The Holzworths, with help from grown sons Trenton and Carson, also run their Muddy 7 Ranch, a cow/calf operation outside Stoneham, Colo. Besides that labor-intense endeavor, and auctioneering, Holzworth serves as a lay minister and officiates at many weddings and funerals at his church, Chapel of the Plains. His sisters, who sing at the local fellowship weekly, brag about his singing ability. In fact, they frequently ask him to join them, a request he always graciously and humbly declines.
Joked Holzworth, "I'll marry you, or I'll bury you… if I don't have to sing to you!"
NEW BUSINESS VENTURE
After 30 years of calling bids for others, the skilled auctioneer has now decided to start his own business. Holzworth's wife, Andrea, was quick to credit their good friend and associate, John Clatworthy, as the greatest motivation to get this fledgling business underway. She dubbed him their "unofficial" partner and the "wind beneath our wings".

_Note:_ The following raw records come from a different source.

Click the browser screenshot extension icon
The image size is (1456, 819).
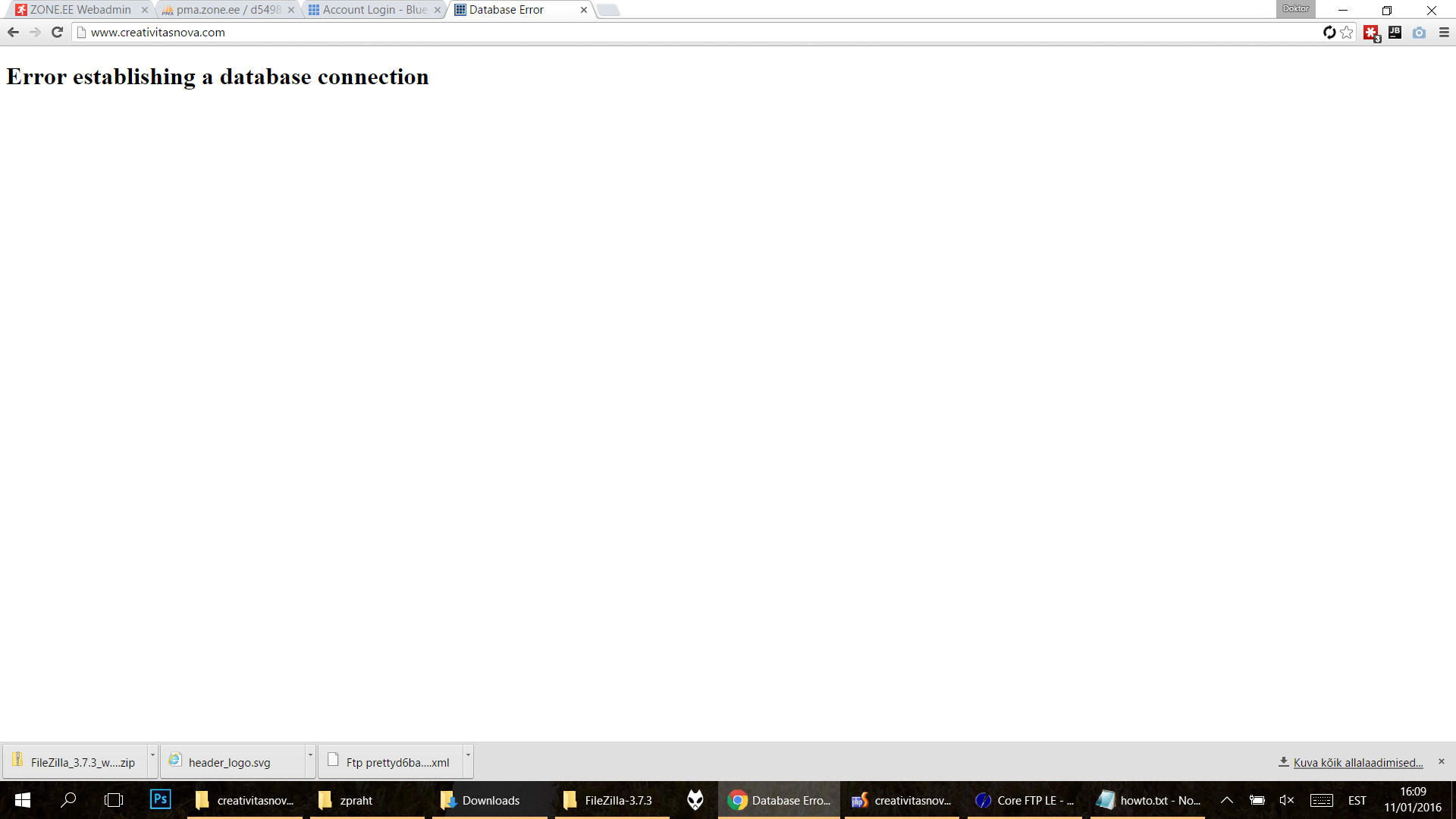coord(1419,32)
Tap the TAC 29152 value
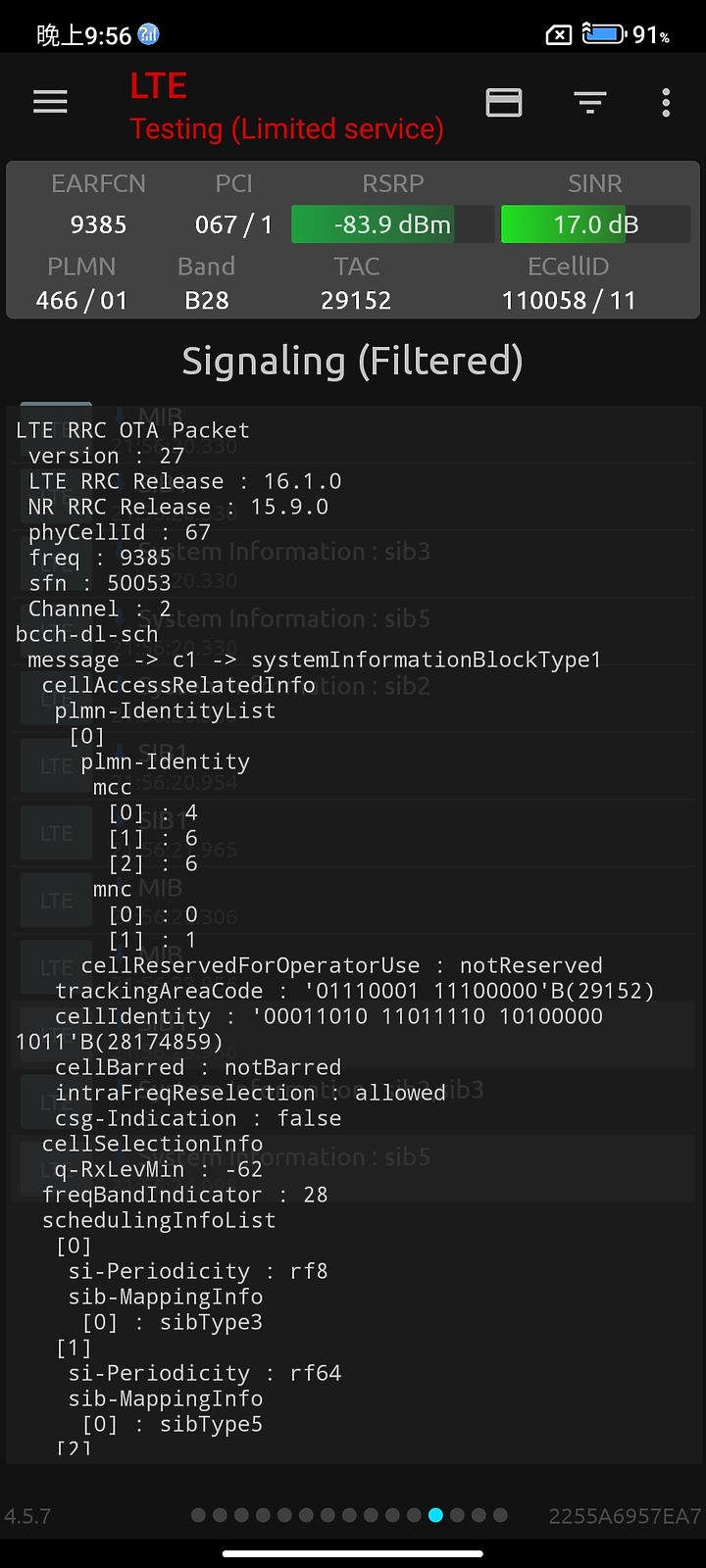Screen dimensions: 706x1568 click(356, 300)
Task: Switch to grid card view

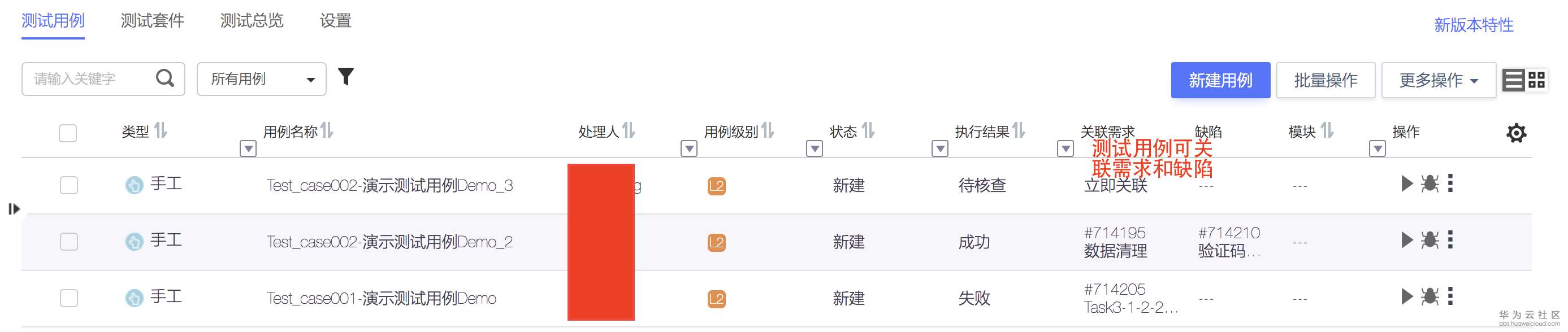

Beginning at 10 a.m. on April 7, 2018, Holzworth Auction Company will hold its initial consignment sale at the New Raymer Fairgrounds, New Raymer, Colo. Items will be accepted from April 2 through April 6, assuring an abundance and good variety of merchandise for prospective buyers. Pre-sale preview is available online at the company's website, http://TheHolzworthAuctionCompany.com, or you can follow the company and upcoming auctions on its Facebook page.
Future sales will be held in various locales around the area. As Andrea poetically decreed, "We will go wherever we are needed— 'Have gavel, will travel,'".
Owning and running his own auction business is a lifelong dream come true for Holzworth. He credits God for bestowing on him the gift of auctioneering and for the people who've helped him with his career all along the way.
"We pray and hope that we will somehow bring glory to Him through it and all that we do," Andrea said.